Future space food could be made from astronaut breath
To solve the problem of feeding astronauts on long-duration missions, NASA started the Deep Space Food Challenge in January 2021, asking companies to propose novel ways to develop sustainable foods for future missions. About 200 companies entered—a field that was whittled down to 11 teams in January 2023 as part of phase 2, with eight US teams each given $20,000 in funding and three additional international teams also recognized. On May 19, NASA is set to announce the teams that will progress into the final phase of the contest, with a handful of winners to be announced in April 2024 following more detailed tests of their proposals.
“Phase 2 was kind of a kitchen-level demonstration,” says Angela Herblet at NASA’s Marshall Space Flight Center in Alabama, the project manager for the challenge. “Phase 3 is going to challenge the teams to scale their technologies.”
Entrants had to show systems that could operate for three years and feed a crew of four on a prospective space mission. The proposals did not need to supply a crew’s entire diet, but they did need to create a variety of nutritious foods for the astronauts. Earlier this year, judges then visited each company to “see the food and really analyze it,” says Herblet.
One company took a particularly unusual approach to the task. Air Company, based in New York and one of the eight US-based finalists, designed a system that could use the carbon dioxide expelled by astronauts in space to produce alcohol, which could then be used to grow edible food. The company already develops alcohols from CO2 for plane fuel and perfume.

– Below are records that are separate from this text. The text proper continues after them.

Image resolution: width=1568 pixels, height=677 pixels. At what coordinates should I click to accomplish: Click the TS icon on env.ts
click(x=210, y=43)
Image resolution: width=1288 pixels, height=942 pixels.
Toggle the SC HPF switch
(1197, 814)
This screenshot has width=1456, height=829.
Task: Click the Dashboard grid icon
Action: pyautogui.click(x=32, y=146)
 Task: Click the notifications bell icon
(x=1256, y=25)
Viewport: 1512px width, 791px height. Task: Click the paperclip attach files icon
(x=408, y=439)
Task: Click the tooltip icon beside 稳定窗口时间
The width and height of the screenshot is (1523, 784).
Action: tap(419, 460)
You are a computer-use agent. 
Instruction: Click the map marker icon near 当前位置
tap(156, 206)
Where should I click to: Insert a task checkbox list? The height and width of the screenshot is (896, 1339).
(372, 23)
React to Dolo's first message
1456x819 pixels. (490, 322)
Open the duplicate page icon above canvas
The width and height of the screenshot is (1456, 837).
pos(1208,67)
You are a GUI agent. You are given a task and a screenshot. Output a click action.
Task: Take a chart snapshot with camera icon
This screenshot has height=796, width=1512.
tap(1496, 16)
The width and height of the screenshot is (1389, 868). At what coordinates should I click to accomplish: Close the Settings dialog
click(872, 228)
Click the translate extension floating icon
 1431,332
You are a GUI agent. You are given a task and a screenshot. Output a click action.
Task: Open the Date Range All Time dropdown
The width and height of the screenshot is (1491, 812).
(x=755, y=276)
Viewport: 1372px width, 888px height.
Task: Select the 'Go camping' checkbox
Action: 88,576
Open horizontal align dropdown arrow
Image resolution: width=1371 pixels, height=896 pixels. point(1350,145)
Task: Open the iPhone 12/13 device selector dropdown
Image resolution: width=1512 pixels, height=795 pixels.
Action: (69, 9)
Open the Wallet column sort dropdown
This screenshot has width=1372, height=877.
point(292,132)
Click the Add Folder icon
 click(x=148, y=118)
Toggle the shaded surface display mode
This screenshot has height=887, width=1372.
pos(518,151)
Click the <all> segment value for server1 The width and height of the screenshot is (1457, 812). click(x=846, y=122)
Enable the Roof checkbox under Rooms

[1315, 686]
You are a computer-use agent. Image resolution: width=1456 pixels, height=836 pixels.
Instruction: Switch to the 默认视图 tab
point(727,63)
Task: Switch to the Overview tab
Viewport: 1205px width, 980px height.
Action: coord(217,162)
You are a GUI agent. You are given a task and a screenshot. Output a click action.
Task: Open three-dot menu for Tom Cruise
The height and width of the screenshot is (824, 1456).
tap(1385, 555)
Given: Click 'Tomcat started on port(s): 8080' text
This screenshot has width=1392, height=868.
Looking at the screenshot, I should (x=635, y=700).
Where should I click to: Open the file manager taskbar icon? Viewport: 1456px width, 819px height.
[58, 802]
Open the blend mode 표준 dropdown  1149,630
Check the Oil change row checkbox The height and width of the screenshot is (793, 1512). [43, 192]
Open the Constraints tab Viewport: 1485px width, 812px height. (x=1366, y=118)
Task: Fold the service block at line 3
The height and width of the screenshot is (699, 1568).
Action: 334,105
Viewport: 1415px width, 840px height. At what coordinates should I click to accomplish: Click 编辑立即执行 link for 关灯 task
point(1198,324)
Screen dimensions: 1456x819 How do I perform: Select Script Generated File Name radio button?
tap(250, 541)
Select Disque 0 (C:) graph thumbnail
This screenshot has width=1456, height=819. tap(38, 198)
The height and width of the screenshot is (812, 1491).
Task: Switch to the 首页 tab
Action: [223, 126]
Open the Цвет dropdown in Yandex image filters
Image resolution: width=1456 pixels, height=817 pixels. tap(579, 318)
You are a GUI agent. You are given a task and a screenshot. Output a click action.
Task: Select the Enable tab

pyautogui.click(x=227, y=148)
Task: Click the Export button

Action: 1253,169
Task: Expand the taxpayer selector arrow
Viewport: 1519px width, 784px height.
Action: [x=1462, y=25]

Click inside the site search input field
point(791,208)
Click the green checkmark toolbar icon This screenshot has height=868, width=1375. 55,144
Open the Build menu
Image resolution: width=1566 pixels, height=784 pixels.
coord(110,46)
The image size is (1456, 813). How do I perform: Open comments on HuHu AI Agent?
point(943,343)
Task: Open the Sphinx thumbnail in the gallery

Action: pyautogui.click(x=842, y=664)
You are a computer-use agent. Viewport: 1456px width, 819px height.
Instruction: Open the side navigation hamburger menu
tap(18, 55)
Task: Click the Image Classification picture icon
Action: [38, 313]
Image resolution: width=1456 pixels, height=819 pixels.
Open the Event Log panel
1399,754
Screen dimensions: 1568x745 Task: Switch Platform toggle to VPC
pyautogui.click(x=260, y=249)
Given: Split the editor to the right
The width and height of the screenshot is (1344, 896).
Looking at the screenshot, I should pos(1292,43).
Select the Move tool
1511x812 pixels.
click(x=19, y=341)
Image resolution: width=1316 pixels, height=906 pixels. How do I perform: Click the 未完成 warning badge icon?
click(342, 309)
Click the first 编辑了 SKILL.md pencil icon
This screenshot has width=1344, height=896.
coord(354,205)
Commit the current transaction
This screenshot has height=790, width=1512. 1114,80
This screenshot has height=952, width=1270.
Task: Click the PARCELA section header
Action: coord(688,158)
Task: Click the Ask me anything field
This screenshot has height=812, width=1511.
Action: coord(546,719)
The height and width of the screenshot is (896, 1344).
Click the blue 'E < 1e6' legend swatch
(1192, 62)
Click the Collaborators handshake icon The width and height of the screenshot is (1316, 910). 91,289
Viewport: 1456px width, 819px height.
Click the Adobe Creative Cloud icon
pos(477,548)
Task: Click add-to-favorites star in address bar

“It’s making food out of air,” says Stafford Sheehan, cofounder and chief technology officer of Air Company. “It sounds like magic, but when you see it actually operating, it’s much more simple. We’re taking CO2, combining it with water and electricity, and making proteins.”
The process produces alcohol that can then be fed to yeast, producing “something that’s edible,” says Sheehan. For the competition they created essentially a protein shake, described as being similar to one made from seitan, a vegan meat substitute. “It actually tastes pretty good,” says Sheehan. For astronauts in space, the system would ferment continuously to supply food. “Whenever you feel like you want a space protein shake, you make one from this yeast that’s growing,” says Sheehan.